Figure 5A depicts the distribution of events with magnitudes greater than 3.0, which were included in the 2004 series, as well as the estimated focal mechanisms of the largest events. In addition, Figure 5B shows the earthquakes and computed focal mechanisms of the so-called “eastern cluster” from [34].

Figure 6 shows events with magnitudes more than 3.0 as well as estimated focal mechanism solutions for the 2016 Al Hoceima sequence.
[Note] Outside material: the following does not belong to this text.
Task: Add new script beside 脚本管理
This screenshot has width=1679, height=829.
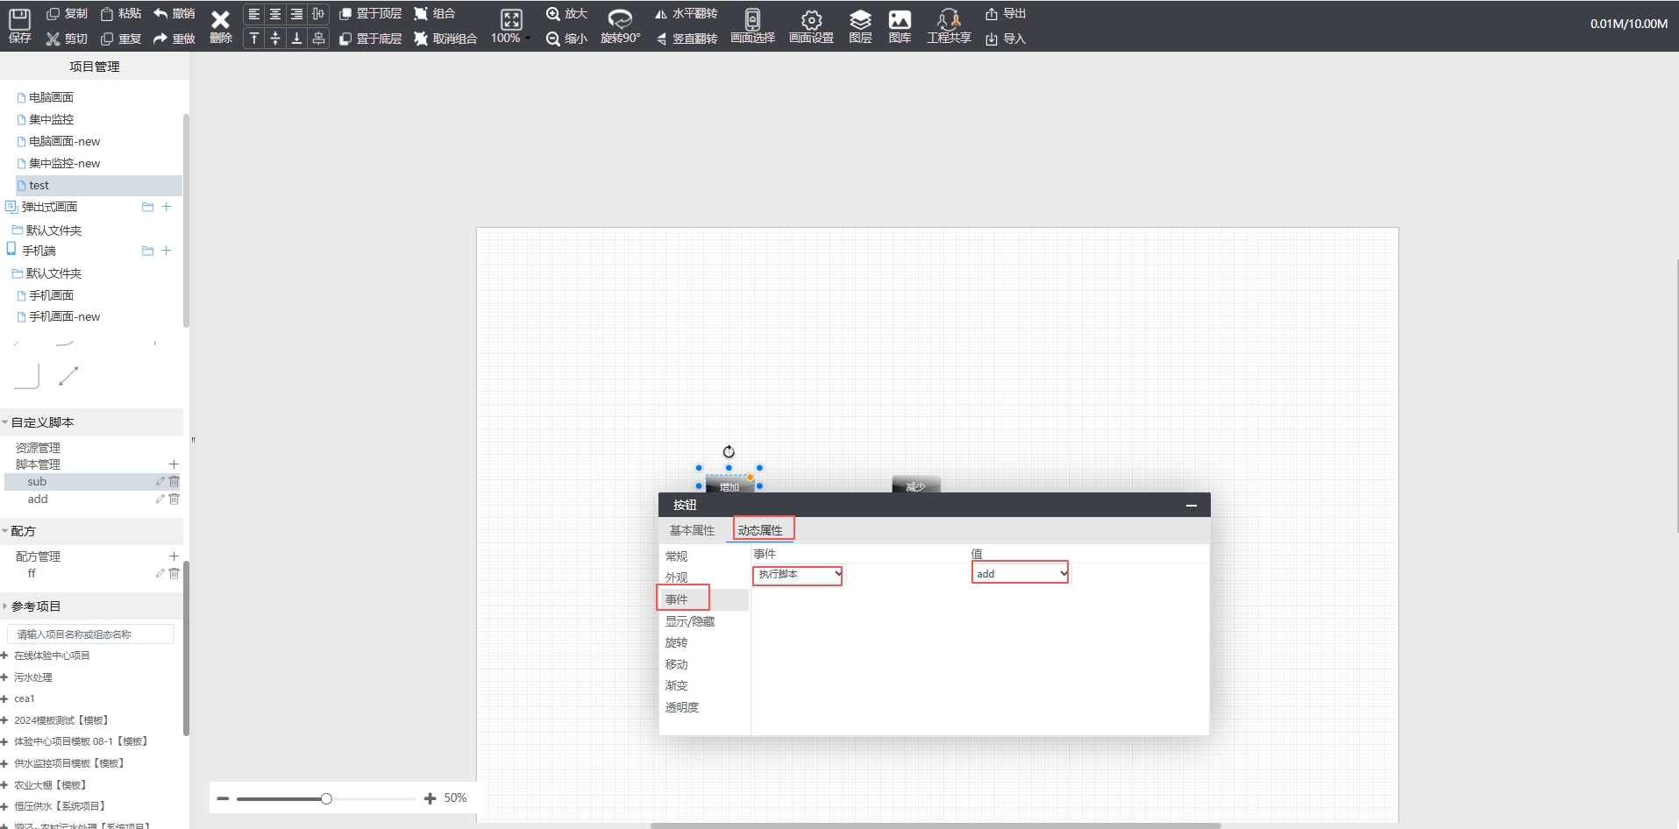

The stress pattern from the inversion of the available focal mechanism data was used to characterize the three seismic series. It is worth noting that for the inversion process, it was not necessary to select between two available nodal planes. To estimate the different parameters of the reduced stress tensor, we used the improved right dihedron method [42] combined with the iterative rotational dihedron method [43]. Our aim was to calculate the four parameters of the reduced stress tensor, σ₁, σ₂, σ₃ and the stress ratio, R = (σ₂ − σ₃)/(σ₁ − σ₃).

According to [19], this method allows for estimating previous parameters and the extraction of filtered focal mechanism data by deleting nodal planes that are incompatible with the average stress regime. The compatible focal mechanisms and the calculated stress tensor produced at this point were then employed as the direct starting point for the rotational optimization technique.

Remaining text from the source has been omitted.